Meta Claims to Have Built an Unrivaled AI Image Generator

Jul 19, 2023

Matt Growcoot

CM3Leon example. A cactus wearing a hat and sunglasses. — A CM3Leon example generated with the prompt “A small cactus wearing a straw hat and neon sunglasses in the Sahara desert.”

Facebook’s owner Meta claims to have built a state-of-the-art AI image generator that requires less computational power and needs less training data that the models currently on the market.

Called CM3Leon (pronounced chameleon), it shuns the diffusion model used by DALL-E, Stable Diffusion, and Midjourney that creates an image by adding Gaussian noise and then subtracting it into a (sometimes) coherent image.

Instead, CM3Leon is a transformer model that uses a process called “attention” which judges the relevance of input data. This makes it faster to train the model and it needs less training data to begin with.

How Was CM3Leon Trained?

Seemingly conscious of the backlash that AI image generators like Midjourney and Stable Diffusion were built, Meta says it licensed its training data for CM3Leon from Shutterstock.

According to Tech Crunch, Meta built several versions of CM3Leon with the best-performing model having seven billion parameters — twice as many as DALL-E. (Parameters are what the model learns from the training data and later used as inputs.)

Multi-Modal

CM3Leon is a multi-modal AI image generator, meaning that it not only generates images but it can also produce captions for an image.

Meta gave the example of a dog with a stick.
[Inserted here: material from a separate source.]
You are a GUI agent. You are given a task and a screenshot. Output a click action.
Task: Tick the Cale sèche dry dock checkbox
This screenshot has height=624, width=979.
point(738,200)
The user can ask CM3Leon “What is the dog carrying?” To which the model replies “Stick.”

Dog carrying a stick — Asked to describe this image, CM3leon responded “In this image, there is a dog holding a stick in its mouth. There is grass on the surface. In the background of the image, there are trees.”
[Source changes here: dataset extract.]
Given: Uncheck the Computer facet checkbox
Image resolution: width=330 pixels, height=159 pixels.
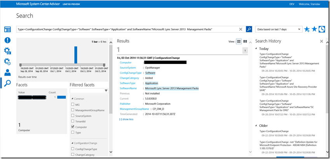Looking at the screenshot, I should pyautogui.click(x=73, y=127).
The user can also ask CM3Leon to describe the image in fine detail, which it apparently does well on the example image. This type of technology could come in useful for photographers wanting to batch-caption and find keywords for thousands of their photos.

The ssame functionality can also be used to edit an image. Meta gave the example of the Girl With the Pearl Earring and asked CM3Leon to “put on a pair of sunglasses” or “What would she look like as a bearded man.” This feature could also be used to change the color of the sky in an image.

Girl with the Pearl earring

“With CM3Leon’s capabilities, image generation tools can produce more coherent imagery that better follows the input prompts,” Meta write in a blog post.

“We believe CM3Leon’s strong performance across a variety of tasks is a step toward higher-fidelity image generation and understanding.”

While Meta have built this intriguing new AI image generator, there is seemingly no plans to release it. This is presumably because of the volatility and uncertainty generative AI models are facing.